I have recently downloaded some publicly available ATAC-seq data. I aligned with BWA to reference genome, removed duplicate (in this instance 70% of library is duplicates), and then used picardtools to generate a fragment size distribution. However, I see a large peak at around 20bp? The library was sequenced with 75bp forward and 75bp reverse PEs. Does a 20bp insert length mean that the insert is just short? How can I check this? Presumably the reads have a lot of adapter sequence?
can you post the plot of "distribution of insert size" ? Its common to observe a sharp peak less than 100bp but you should also see a peak of 150-200bp and then around 300bp.
I have uploaded said image now
Odd plot, never seen anything like that in ATAC-seq data, and I think I've seen quite many of them. Which dataset is that, then I quickly run it through my pipeline to see if it is indeed an odd library or a technical thing to debug. Did you filter chrM before collecting insert sizes?
It is very odd - it is for a obscure species and published a few days ago.

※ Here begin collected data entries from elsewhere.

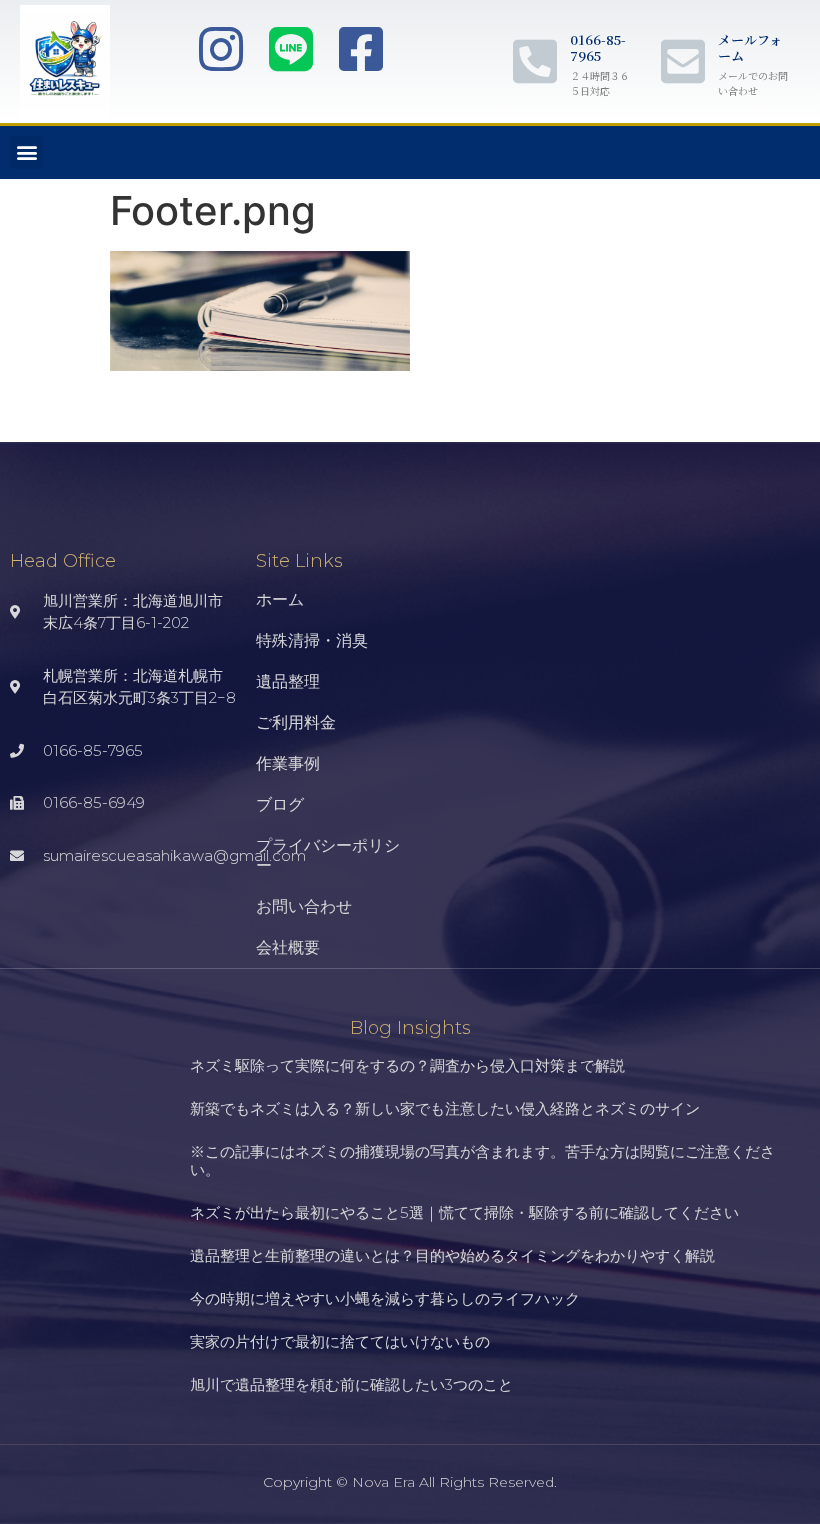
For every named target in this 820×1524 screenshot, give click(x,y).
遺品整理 (288, 681)
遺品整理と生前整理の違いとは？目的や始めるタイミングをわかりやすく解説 (452, 1255)
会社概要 (288, 947)
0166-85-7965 (598, 47)
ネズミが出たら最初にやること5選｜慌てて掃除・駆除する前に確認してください (464, 1212)
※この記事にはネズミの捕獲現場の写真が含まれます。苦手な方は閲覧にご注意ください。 (482, 1160)
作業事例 (288, 763)
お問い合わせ (304, 906)
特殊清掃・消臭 (312, 640)
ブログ (280, 804)
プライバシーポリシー (328, 855)
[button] (26, 152)
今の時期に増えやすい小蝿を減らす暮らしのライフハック (385, 1298)
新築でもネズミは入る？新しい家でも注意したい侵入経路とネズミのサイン (445, 1108)
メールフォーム (750, 47)
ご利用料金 (296, 722)
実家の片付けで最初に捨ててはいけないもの (340, 1341)
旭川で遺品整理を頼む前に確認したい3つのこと (351, 1384)
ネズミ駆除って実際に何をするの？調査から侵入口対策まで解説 (407, 1065)
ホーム (280, 599)
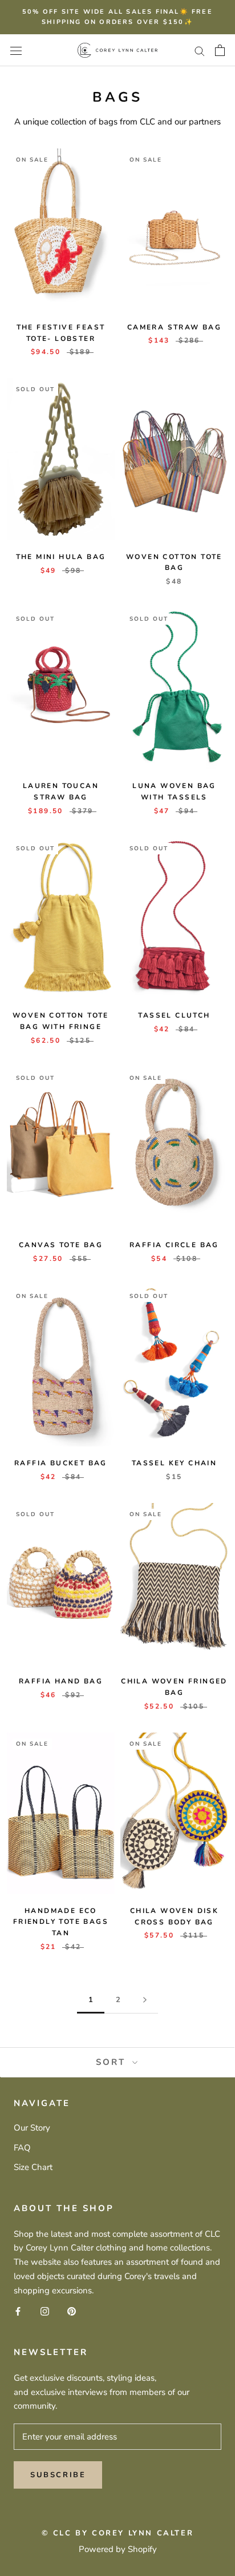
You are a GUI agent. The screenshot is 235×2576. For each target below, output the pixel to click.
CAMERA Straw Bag (174, 327)
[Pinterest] (71, 2311)
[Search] (200, 50)
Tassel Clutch (174, 1015)
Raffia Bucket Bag (60, 1463)
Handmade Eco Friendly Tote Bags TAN (60, 1922)
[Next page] (145, 2000)
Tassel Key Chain (174, 1463)
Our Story (32, 2127)
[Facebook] (18, 2311)
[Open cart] (220, 50)
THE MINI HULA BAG (61, 556)
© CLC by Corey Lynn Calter (118, 2533)
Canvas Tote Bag (61, 1244)
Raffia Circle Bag (174, 1244)
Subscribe (58, 2475)
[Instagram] (44, 2311)
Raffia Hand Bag (61, 1681)
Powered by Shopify (118, 2549)
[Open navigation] (16, 50)
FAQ (22, 2147)
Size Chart (33, 2167)
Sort (112, 2062)
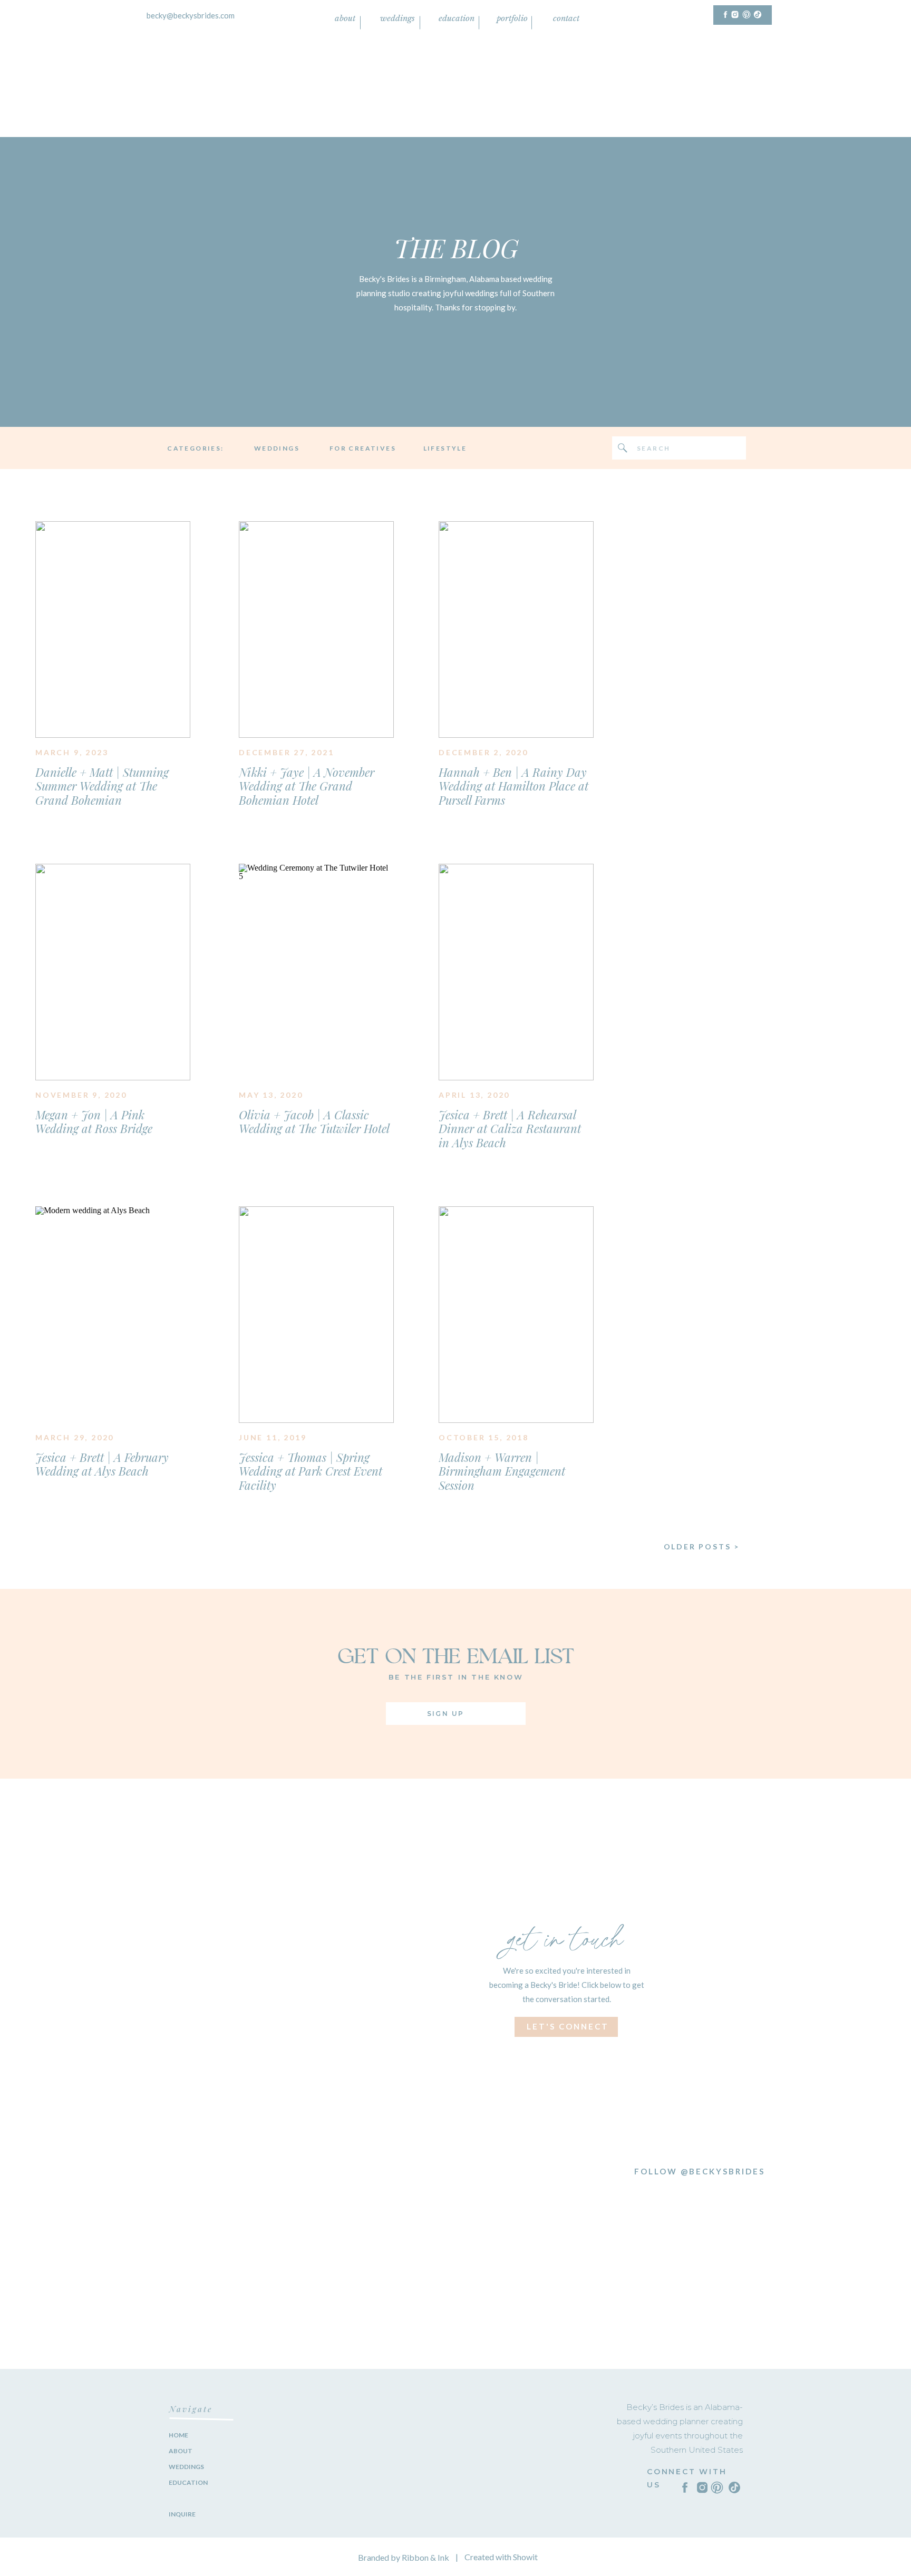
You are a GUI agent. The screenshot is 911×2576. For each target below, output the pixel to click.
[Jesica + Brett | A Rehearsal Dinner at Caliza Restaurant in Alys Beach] (516, 972)
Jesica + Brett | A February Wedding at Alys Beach (102, 1464)
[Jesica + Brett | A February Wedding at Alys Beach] (112, 1314)
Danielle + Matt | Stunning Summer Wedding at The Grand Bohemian (102, 786)
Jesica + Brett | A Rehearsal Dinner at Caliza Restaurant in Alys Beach (510, 1128)
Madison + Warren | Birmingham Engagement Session (502, 1471)
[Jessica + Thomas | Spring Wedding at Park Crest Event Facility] (316, 1314)
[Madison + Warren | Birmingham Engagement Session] (516, 1314)
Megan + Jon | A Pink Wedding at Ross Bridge (93, 1121)
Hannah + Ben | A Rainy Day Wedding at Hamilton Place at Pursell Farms (513, 786)
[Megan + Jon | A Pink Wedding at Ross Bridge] (112, 972)
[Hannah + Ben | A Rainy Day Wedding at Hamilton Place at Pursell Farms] (516, 629)
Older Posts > (702, 1546)
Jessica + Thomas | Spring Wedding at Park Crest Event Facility (310, 1471)
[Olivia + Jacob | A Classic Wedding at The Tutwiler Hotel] (316, 972)
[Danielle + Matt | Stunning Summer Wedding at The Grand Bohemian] (112, 629)
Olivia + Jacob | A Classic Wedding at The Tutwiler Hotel (314, 1121)
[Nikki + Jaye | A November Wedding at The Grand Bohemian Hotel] (316, 629)
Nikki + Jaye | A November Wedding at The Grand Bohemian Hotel (306, 786)
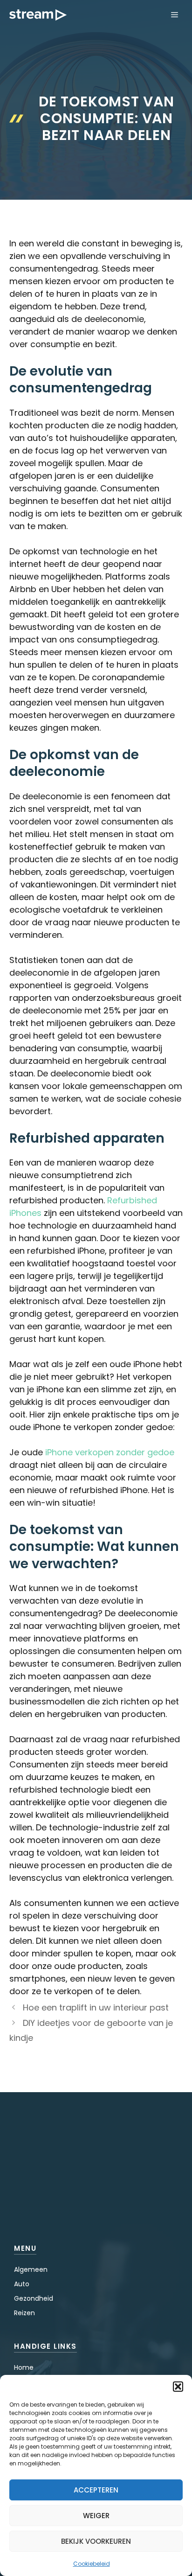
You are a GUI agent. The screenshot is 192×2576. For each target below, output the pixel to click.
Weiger (96, 2515)
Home (24, 2367)
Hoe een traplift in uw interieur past (96, 2007)
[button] (178, 2386)
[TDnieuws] (38, 15)
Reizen (24, 2313)
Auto (21, 2284)
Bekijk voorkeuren (96, 2541)
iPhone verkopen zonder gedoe (109, 1452)
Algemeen (31, 2269)
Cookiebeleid (91, 2564)
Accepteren (96, 2490)
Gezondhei (31, 2298)
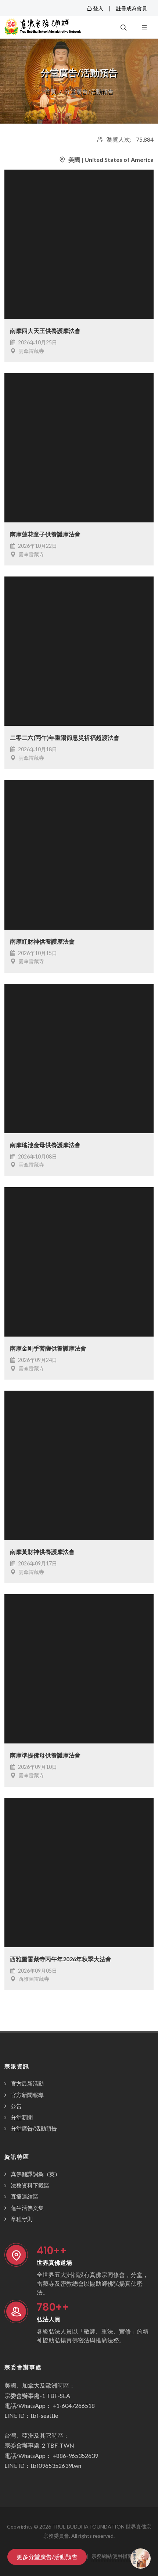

I did not filter chrM as we do not have this information.
Ok I see. It could be that the sharp peak is some heavily-digested non-nuclear DNA like chrM (or any other organelle DNA or parasite DNA that might be in the worm. Here is how the insert sizes look for only chrM in mouse:
You also see that it accumulates at short fragment sizes as this nucleosome-free is an attractive target of the transposome. Maybe you can make a kind of pseudo-chrM by taking the mitochondrial genome of a closely related well-annotated species and include it into the reference to get rid of some of these contaminations. Or maybe take all the reads below 50bp insert size and try to assemble them to followed by sequence comparison to chrM or other organelle DNA to get an idea what it is.
I realise now that perhaps a peak at 20bp (insert size) corresponds to a fragment of -95bp?